CS 112b
Spring 2004
Ileana Streinu

Homework 3

Thursday February 12, 2004
Program due Wednesday 2/18/2000 by midnight,
pseudo-code to be handed in on Thursday 2/19/2000, 10:30am (before class).


Outline

Your task is to write in C++ three programs implementing variations on two sorting algorithms. The first two programs are based on Selection Sort and should be named sort1.cpp and sort2.cpp, the third implements Insertion Sort and should be named sort3.cpp.

Each program should contain all the necessary functions and the main program in one file, named as indicated. You will submit them in hw3, together with a typescript file.

For Insertion Sort you will also have to submit handwritten pseudo-code, which is due on Th Feb. 19, at 10:30am (before class).

To make the task of testing and grading this homework easier for me and the TA, your programs should have a very basic user interface. Without prompting the user, they will just read the input as a sequence of positive elements separated by spaces and ending with a special element, which should not be part of the array to be sorted. For integer arrays, the special element should be 0 (the zero integer), for character arrays it should be a .(dot character) and for CustRec arrays, it should be 0 (assuming that no id of any customer is 0).

The output should appear on a separate line, with the values separated by spaces.

The internal array(s) used for all these programs should have a size of at least 25 elements.

The typescript file should be named exactly like this, and should be short and readable - in particular, it should NOT contain any junk from emacs executions. It should show just the compilation and execution of these three programs, one after another, on appropriately chosen input arrays.

Please remember the rules for structuring your program that I have given you, make your code readable and be generous with comments. No late submissions will be accepted.

Details below.

sort1.cpp

This program is based on the Selection Sort program we designed in class on Tuesday. Your task is to implement the algorithm for sorting an array of records of type CustRec (defined in Lecture 6). Since the CustRec structure has two fields, you can sort by any of them.
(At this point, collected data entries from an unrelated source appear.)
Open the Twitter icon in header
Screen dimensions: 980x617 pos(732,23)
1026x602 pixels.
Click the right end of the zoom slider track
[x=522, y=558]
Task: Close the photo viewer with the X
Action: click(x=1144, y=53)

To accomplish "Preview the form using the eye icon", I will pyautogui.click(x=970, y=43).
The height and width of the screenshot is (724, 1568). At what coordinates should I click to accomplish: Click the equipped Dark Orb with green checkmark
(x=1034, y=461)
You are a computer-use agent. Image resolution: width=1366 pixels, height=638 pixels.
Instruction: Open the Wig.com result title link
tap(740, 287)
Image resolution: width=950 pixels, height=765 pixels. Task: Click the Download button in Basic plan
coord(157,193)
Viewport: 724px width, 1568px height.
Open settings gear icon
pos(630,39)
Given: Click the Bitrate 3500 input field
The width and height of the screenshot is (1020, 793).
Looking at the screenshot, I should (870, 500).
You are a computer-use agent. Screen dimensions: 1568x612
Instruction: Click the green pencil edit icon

The main program calls a function to reads the input array from the user, then sorts it by each field and prints it each time on the standard output (terminal).


sort2.cpp

This program is similar (almost identical!) to sort1.cpp, except that this time the sorting function should be implemented as a template. The main program should test the sorting algorithm on two sets on inputs, first on an array of integers, then on an array of characters. The input functions obey the rule of simple interface described above (whereas an array is entered as a sequence of elements ending with the special element), and should be invoked in the order: integers first, then characters. For example, a possible data set might look like:

10 3 6 8 2 1 9 0

g y h q a n b c .


sort3.cpp

This is the creative part of the homework. It asks you to implement Insertion Sort, another algorithm for sorting, which I briefly described in class today. A high-level description of the algorithm is given below. The main program should be identical to the one used in the second program sort2.cpp, meaning that you will implement the algorithm as a template and test it on both integers and characters, entered in the format specified above for sort2.cpp.

You will develop the program in stages, by stepwise refinement, first on paper, as pseudo-code, then implement it. The pseudo-code development should roughly follow the same structure as the one I gave you for Selection Sort, starting with a general description in English, then refining it to include functions. All parameters to the functions should be clearly identified as IN, OUT or IN/OUT. The handwritten notes should be legible: hard to read submissions will be downgraded.


And now, here's the algorithm, described at a very high level and for integers only. If you have difficulty with understanding it, I suggest that you:

Insertion Sort

Input: an array A of integers, of size n

Output: in the same array A, the numbers in increasing order.

Algorithm: works in n-1 iterations. Before iteration i (i from 2 to n-1), the first i-1 elements of the array have been looked at and arranged in increasing order. At iteration i, the ith element of the array is inserted in the already sorted array of i-1 integers preceeding it. For this, the algorithm first searches the array from 1 through i-1 to find where the ith element would fit, then shifts to the right those elements larger than it to make room for its insertion in the array.

In the stepwise refinement of your program, you should have separate functions for searching and for shifting, invoked when inserting the current element.